Indigenous Closing the Gap measures are set to receive a $1 billion boost. 

The Federal Government has outlined a new $1 billion “implementation plan” to close the gaps in health, education, justice, and employment by 2031.

Prime Minister Scott Morrison says he wants every Aboriginal and Torres Strait Islander boy or girl to have the same opportunities as “any other Australian child”.

After the failure of the previous Closing the Gap scheme, all Australian governments last year committed to 17 new targets to improve the lives of Indigenous people. 

Results on the new targets' progress have been released, showing only three are on track: improving birth weight, early education attendance, and reducing the numbers of Indigenous teenagers in youth justice.

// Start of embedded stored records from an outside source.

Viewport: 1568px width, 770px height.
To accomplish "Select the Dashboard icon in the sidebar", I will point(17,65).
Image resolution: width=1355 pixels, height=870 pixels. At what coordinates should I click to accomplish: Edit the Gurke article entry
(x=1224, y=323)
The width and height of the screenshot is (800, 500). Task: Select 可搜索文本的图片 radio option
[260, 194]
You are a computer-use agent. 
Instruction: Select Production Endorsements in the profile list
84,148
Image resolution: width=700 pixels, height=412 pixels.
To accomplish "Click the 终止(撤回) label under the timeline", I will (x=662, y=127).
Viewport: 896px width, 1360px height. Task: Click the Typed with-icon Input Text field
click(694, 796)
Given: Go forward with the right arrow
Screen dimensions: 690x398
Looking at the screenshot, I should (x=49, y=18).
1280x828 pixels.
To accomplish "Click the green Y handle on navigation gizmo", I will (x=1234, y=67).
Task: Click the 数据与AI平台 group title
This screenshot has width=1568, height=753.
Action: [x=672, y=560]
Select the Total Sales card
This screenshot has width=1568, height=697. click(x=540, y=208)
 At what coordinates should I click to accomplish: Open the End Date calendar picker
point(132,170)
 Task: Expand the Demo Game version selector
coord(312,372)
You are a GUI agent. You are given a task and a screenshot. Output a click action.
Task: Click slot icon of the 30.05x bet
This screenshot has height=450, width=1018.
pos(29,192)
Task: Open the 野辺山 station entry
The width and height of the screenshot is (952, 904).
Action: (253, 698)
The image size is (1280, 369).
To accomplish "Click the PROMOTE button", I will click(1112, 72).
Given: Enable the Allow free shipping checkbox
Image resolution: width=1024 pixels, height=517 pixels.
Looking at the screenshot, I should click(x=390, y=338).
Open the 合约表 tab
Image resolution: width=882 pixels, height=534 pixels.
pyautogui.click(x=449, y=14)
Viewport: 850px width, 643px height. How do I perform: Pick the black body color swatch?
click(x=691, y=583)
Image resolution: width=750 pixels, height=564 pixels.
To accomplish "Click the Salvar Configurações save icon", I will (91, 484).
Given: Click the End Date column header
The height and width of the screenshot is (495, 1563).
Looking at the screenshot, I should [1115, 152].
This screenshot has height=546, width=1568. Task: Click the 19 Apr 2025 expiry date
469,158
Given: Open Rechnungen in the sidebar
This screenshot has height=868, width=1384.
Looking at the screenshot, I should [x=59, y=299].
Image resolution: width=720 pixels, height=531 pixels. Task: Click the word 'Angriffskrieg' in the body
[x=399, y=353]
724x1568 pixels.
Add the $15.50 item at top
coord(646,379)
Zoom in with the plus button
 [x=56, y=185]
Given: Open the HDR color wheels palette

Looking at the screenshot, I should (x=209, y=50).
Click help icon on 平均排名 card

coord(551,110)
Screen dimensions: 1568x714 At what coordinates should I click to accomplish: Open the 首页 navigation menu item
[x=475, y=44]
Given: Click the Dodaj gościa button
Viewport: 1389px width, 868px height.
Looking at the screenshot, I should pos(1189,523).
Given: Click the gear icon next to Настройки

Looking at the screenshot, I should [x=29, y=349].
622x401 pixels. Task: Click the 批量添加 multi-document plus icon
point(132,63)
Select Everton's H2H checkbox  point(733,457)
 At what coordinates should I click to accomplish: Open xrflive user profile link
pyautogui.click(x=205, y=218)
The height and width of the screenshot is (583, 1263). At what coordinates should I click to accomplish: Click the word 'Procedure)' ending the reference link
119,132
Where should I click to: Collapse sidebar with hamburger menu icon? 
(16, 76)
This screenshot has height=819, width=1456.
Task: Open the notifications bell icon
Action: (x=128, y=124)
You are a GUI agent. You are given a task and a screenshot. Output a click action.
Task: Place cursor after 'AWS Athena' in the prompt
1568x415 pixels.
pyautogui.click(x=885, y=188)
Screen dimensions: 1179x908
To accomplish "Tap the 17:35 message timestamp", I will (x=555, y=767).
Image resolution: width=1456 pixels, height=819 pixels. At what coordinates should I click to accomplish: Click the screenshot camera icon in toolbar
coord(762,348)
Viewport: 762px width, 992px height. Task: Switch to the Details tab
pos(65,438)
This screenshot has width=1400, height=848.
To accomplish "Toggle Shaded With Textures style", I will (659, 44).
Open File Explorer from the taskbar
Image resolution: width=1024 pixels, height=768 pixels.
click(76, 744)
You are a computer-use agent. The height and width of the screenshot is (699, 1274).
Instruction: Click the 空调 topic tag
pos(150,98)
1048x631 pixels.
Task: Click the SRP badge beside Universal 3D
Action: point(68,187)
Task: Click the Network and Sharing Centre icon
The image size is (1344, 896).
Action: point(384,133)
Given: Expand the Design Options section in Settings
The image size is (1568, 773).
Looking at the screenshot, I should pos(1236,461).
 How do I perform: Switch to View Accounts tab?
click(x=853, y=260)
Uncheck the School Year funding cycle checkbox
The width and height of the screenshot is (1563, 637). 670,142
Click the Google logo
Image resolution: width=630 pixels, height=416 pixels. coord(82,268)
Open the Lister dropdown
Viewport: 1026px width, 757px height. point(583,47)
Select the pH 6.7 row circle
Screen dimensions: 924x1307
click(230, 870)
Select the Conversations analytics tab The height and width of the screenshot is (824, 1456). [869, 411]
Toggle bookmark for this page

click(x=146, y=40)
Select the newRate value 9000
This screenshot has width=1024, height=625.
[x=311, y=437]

Aboriginal organisations say Indigenous children “can't wait” for the nation to move. 

The national voice for Aboriginal children, SNAICC, says a decade of limited progress showed there was something “fundamentally wrong” with the previous Gap plan.

“Our kids can't wait,” says SNAICC chief executive Catherine Liddle, an Arrernte and Luritja woman.

“What we were looking for really needed to happen 10 years ago.

“The last decade was really disappointing because Aboriginal voices were saying there's something wrong with the targets.”

The new Closing the Gap implementation plan includes $378 million for a redress scheme for Stolen Generations survivors from the Northern Territory, the ACT and Jervis Bay Territory.

It also commits hundreds of millions to new remote boarding schools, renovating and building new health clinics and boosting alcohol and drug rehabilitation programs.

The strategy has bipartisan support.